Gaivotas em terra

Sinal de tempestade.

Todos nós que pescamos sabemos disso, mas muito poucos daqueles que leem estas linhas saberão ao certo o que se passa no momento em que a tempestade descarrega forte no mar. 
O que se passa quando as vagas começam a subir, na linha de costa onde tantos pequenos seres fazem pela sua sobrevivência? Tenho a certeza de que não iriam querer lá estar …

O tema de hoje é duro, obriga a molhar o fato de mergulho, a ir debaixo de água com uma câmara para captar imagens em condições difíceis, mas é sem dúvida muito interessante. 
Vamos tentar entender o que altera quando o vento começa a soprar….e nós voltamos para casa, à pressa. Repito, nós voltamos para casa. 
Sim, os outros todos ficam lá, os robalos, os sargos, as douradas, os golfinhos, os polvos, as santolas, as aves marinhas, esses todos ficam lá e têm de conseguir encontrar condições de enfrentar o mau tempo, …ou morrem. 
O mar é um meio agreste para se estar quando começa a subir. Não mais difícil que estar em terra, apenas diferente. 
Esta é uma sequência de três artigos, o antes, o durante e o depois, em que vou procurar transmitir-vos a minha visão de como entendo a chegada, a permanência de mau tempo, dia e noite, e finalmente o alvorecer no mar, numa manhã de sol. 
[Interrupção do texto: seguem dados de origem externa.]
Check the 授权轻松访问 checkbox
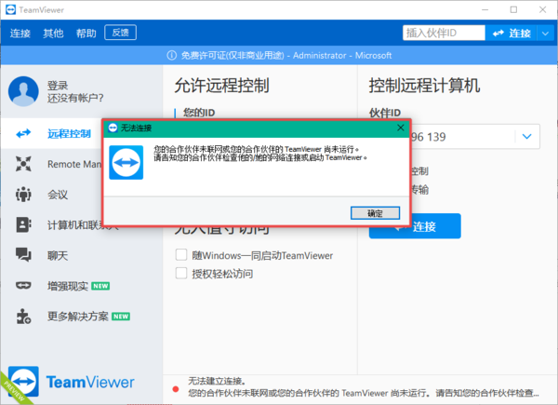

Quando as gaivotas começam a pousar em terra, isso significa que as condições vão ficar duras, do outro lado. É tempo de guardarmos as canas nas bolsas, jogar ao mar as iscas que sobraram, e de darmos à chave da ignição. Recolham a âncora, os problemas vão começar….




Na zona de onde vos escrevo, Setúbal, o princípio de que algo vai correr mal começa sempre com o vento a rodar a sul. As nuvens formam-se, o céu fica cinza-chumbo e o vento sopra cada vez com mais intensidade. Ter ventos de 30 a 40 nós não é algo fora do comum.
Não altera demasiado as ondas, que nos entram do largo, de oeste ou noroeste, mas vamos passar a ter vagas altas de sul, que se somam às ondas. Tudo vai servir para nos prejudicar. 
A primeira consequência é passarmos a ter vento pelas costas. Ajuda a empurrar, mas empurra tudo, o barco e também as vagas. Isso significa que vamos passar a ter uma embarcação a navegar na mesma direcção da aguagem, com tudo o que isso acarreta. As embarcações mais modernas têm uma estrutura pensada e construída para navegar nestas condições, com impactos sucessivos. Há algumas dezenas de anos, as vagas chamadas de “quebra-cascos” partiam as embarcações a meio. Empurrada pela água e vento, a embarcação caía literalmente para a cava funda, e deixava de ter qualquer apoio no momento seguinte. O peso do barco fazia o resto.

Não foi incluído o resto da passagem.